January 7, 2015
I hope your first full week of the new year is starting off well. Almost everywhere across the country is hunkering down for the polar vortex bearing down on us, but not to worry, I’ve got some recipes coming up on the blog guaranteed to warm you right up. Like my latest recipe for a warm and gooey side dish of… cauliflower!
I know, I know, cauliflower’s not the first ingredient that springs to mind when you think comfort food, but hear me out.

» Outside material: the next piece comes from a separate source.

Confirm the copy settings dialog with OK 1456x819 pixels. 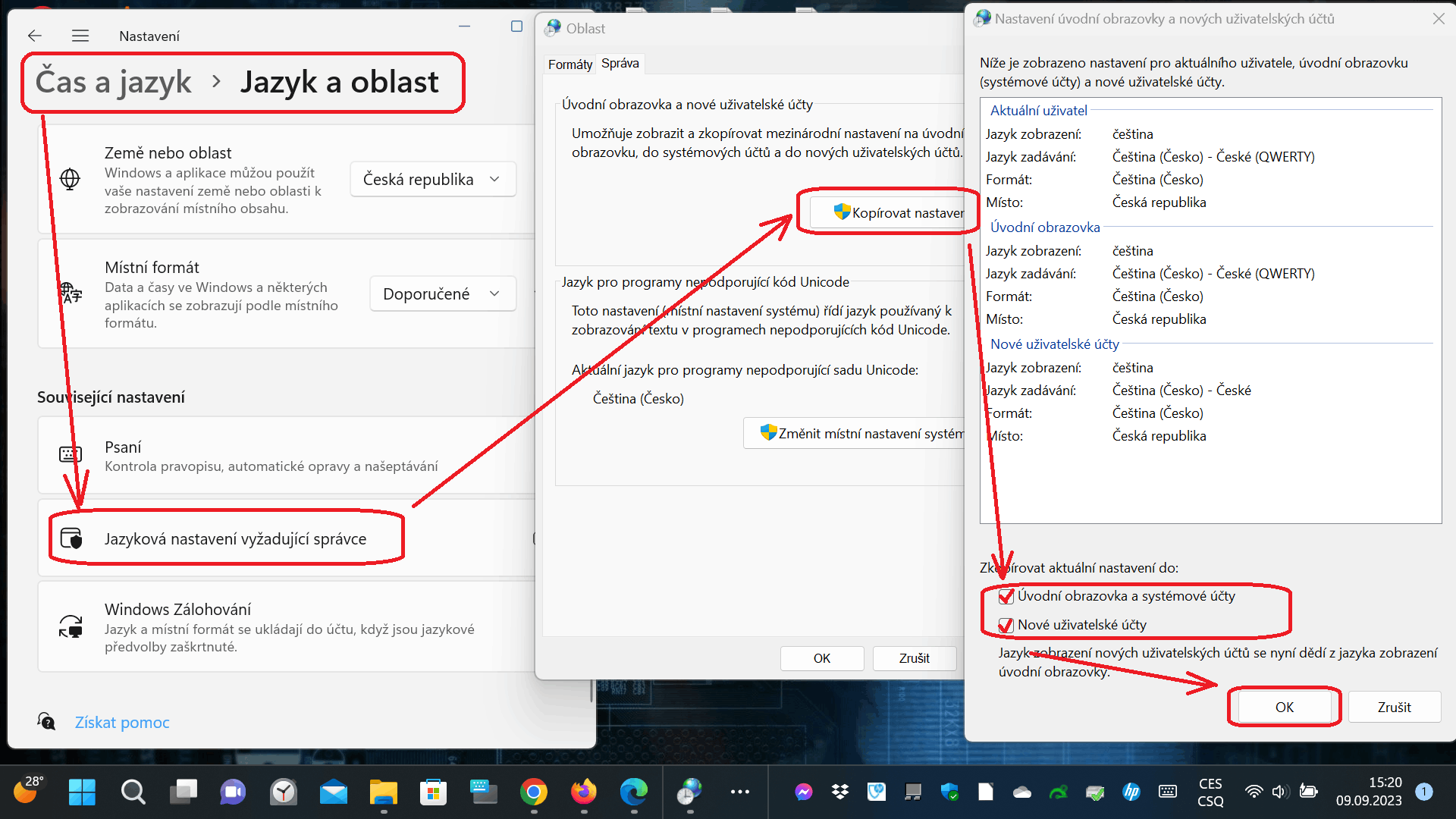(1284, 708)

Like many of you who’ve resolved to eat healthier this year, I too am tired of the cookies and pastas and sugary goodies I indulged in too much over the holidays. With this in mind, I decided to take some winter time comfort foods like casseroles and potatoes au gratin and healthy them up so I could enjoy eating better. Thus, the pumpkin cauliflower au gratin was born.

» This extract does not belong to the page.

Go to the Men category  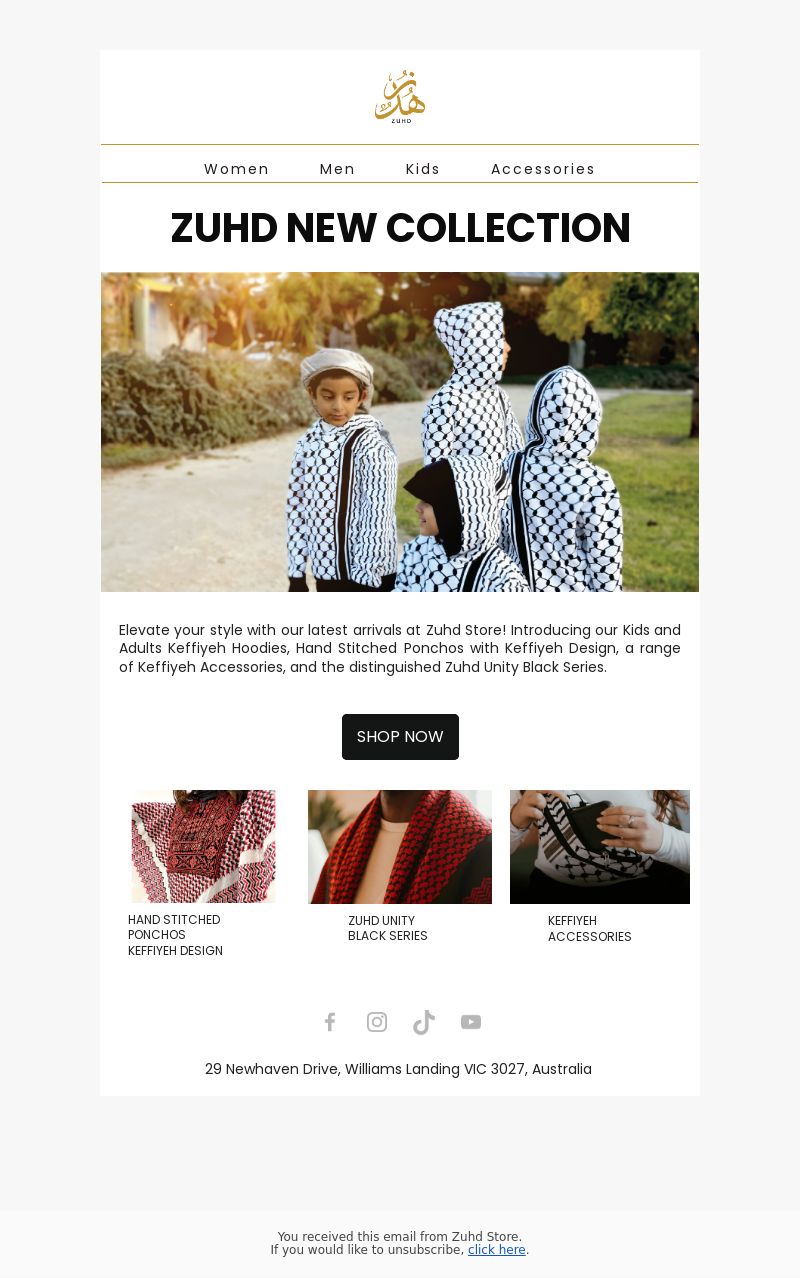click(337, 169)
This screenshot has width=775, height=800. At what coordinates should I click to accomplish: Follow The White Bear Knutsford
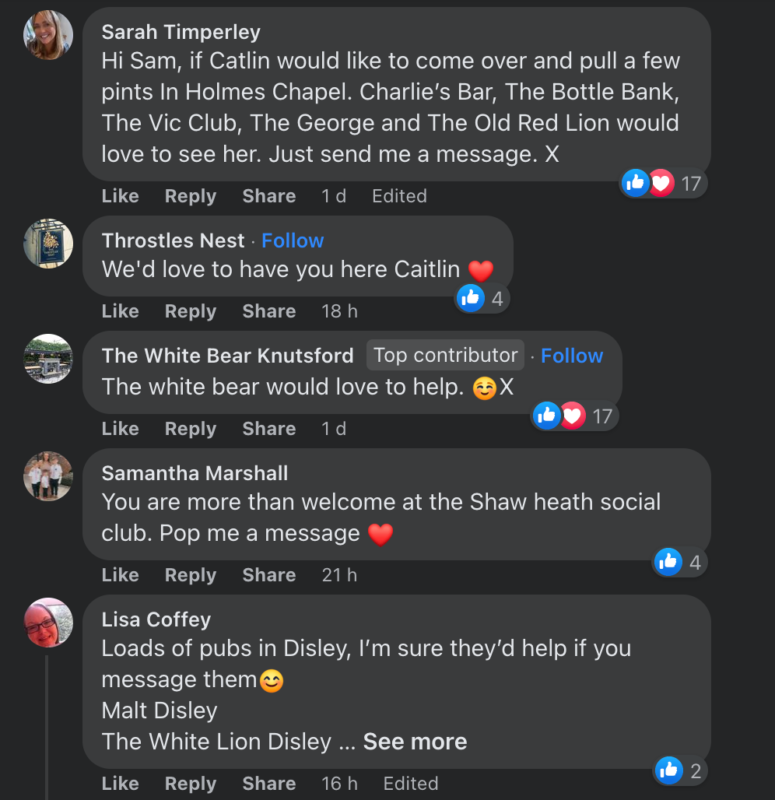tap(571, 356)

With healthy, low carb ingredients like cauliflower and pumpkin and just enough tasty ingredients like cheese and breadcrumbs, this dish is a great combination of healthy and satisfying. Serve it alongside whatever you’d like and enjoy the benefits of being healthy and happy.
Pumpkin Cauliflower Au Gratin
- 1 large head of cauliflower
- 3/4 c. of milk
- 1/4 c. shredded sharp white cheddar cheese
- 1/2 c. pure pumpkin puree
- 1 tsp. Dijon mustard
- 1/4 c. panko breadcrumbs
- Salt and pepper (to taste)
- Preheat oven to 425 degrees Fahrenheit.

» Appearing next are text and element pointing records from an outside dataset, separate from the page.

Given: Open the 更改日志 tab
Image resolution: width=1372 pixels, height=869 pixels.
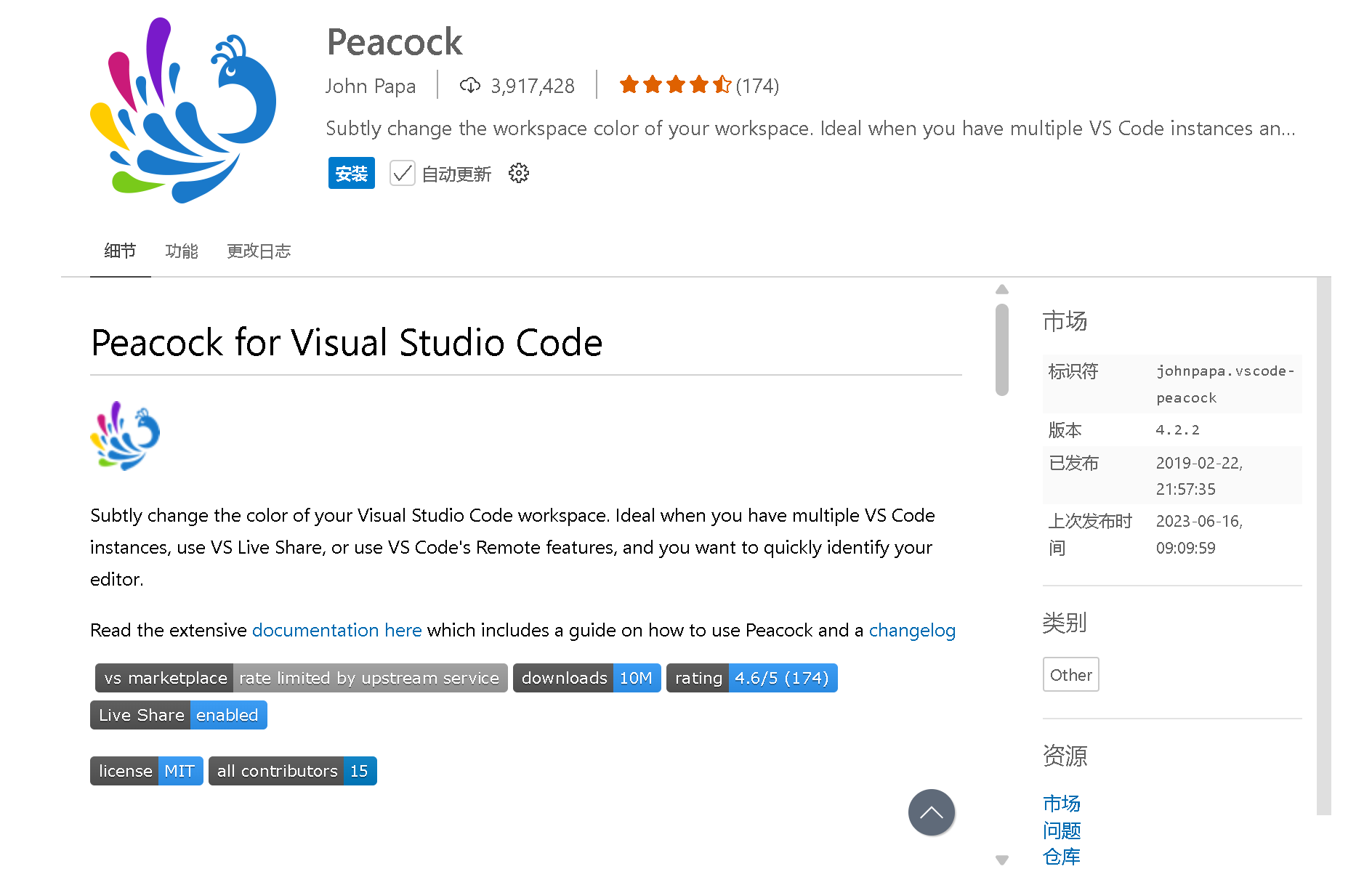Looking at the screenshot, I should click(x=258, y=251).
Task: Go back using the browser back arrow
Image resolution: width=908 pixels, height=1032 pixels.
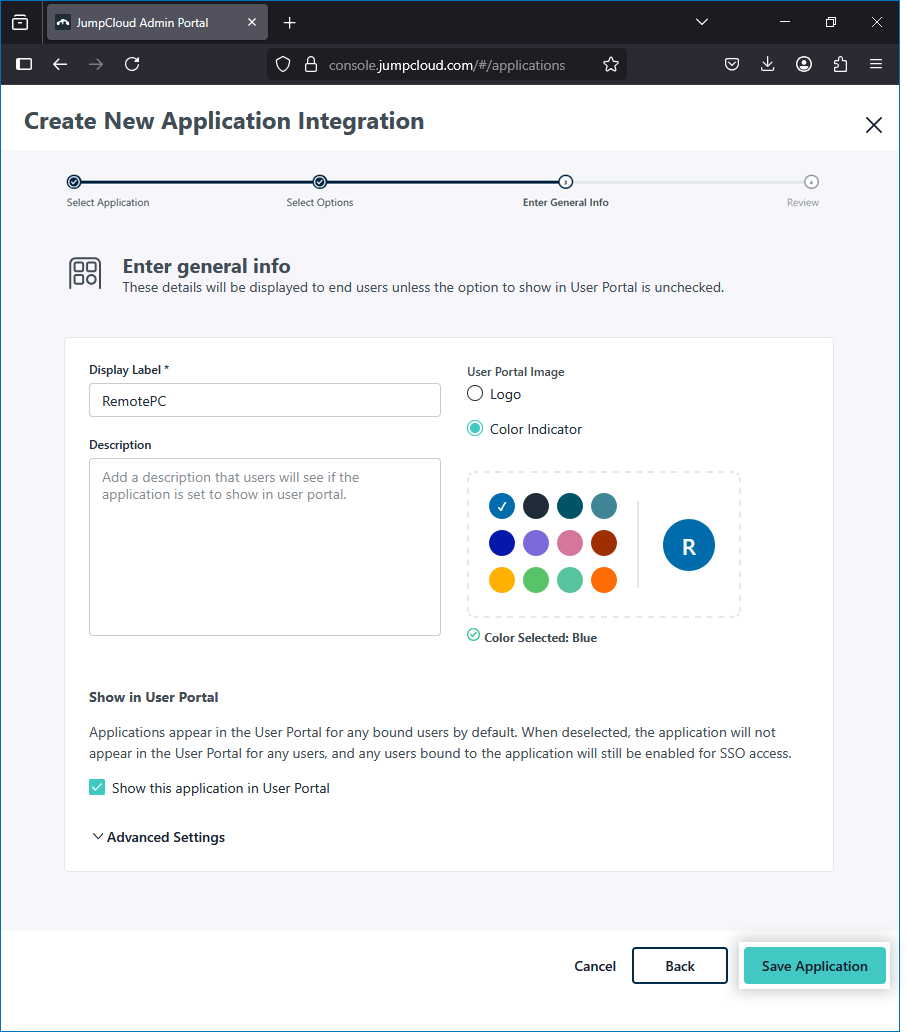Action: click(x=60, y=64)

- Wash and cut up cauliflower into florets.
- Place cauliflower on baking sheet covered in aluminum foil and lightly coated with non-stick cooking spray (the foil makes clean up infinitely easier).
- Bake the florets for 25 minutes until roasted golden brown and set aside.
- While cauliflower’s baking, bring milk to a boil in a medium saucepan over medium heat. Stir frequently and reduce heat to low as soon as milk boils.
- Add the cheese, pumpkin puree and mustard to the milk, and cook, continuing to stir frequently for 4 – 5 minutes until everything’s well blended.
- Add the cauliflower to the saucepan and mix well to coat it completely.
- Pour the cauliflower into an 8×8-inch baking dish coated with more non-stick spray.
- Top the whole mixture with breadcrumbs.
- Bake in the oven for 18 – 20 minutes more until the whole casserole’s hot and bubbly. Serve as a side.